(Records supplied Opens)
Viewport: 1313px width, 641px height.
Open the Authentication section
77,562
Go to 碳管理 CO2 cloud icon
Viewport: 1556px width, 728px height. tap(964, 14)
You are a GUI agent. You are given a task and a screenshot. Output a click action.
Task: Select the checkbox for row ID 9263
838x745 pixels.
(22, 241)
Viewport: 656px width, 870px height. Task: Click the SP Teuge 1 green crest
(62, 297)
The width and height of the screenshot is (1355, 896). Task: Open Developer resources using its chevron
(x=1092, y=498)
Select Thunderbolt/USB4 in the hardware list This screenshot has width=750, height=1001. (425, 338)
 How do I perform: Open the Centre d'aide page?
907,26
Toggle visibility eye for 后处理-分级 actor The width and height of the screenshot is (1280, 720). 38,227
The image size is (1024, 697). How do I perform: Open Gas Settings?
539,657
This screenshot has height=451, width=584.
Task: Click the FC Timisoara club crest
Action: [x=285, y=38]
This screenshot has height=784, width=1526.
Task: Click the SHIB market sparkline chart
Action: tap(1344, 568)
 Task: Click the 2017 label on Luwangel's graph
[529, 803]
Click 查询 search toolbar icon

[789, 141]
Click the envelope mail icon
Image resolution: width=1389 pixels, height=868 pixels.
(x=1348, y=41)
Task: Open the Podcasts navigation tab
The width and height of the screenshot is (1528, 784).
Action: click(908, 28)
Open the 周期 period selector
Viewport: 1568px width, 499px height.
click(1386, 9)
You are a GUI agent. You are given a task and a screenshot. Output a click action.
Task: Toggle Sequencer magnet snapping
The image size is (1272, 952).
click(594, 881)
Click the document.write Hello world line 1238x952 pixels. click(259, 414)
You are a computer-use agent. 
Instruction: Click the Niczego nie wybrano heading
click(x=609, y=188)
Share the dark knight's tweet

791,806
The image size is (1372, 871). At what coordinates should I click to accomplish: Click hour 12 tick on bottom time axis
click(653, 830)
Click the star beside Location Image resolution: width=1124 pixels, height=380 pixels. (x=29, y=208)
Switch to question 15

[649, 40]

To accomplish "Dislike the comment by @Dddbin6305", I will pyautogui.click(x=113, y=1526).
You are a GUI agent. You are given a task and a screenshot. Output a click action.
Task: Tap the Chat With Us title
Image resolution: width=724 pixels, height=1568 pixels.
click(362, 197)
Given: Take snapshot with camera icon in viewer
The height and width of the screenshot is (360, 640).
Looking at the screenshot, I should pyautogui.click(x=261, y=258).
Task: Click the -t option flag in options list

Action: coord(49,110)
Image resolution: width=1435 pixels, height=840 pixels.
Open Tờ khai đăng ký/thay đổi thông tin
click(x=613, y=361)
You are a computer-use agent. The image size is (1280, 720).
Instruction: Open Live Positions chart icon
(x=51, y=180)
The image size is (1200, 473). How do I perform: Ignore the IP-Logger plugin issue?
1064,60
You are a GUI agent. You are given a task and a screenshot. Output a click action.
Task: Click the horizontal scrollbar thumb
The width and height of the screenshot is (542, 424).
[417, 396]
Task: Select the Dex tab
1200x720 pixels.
(Records supplied Closes)
Check every line above for the word "computer" and copy those that have it.

→ **Answer**:
You are a computer-use agent. 
You are a computer-use agent. The image size is (1280, 720).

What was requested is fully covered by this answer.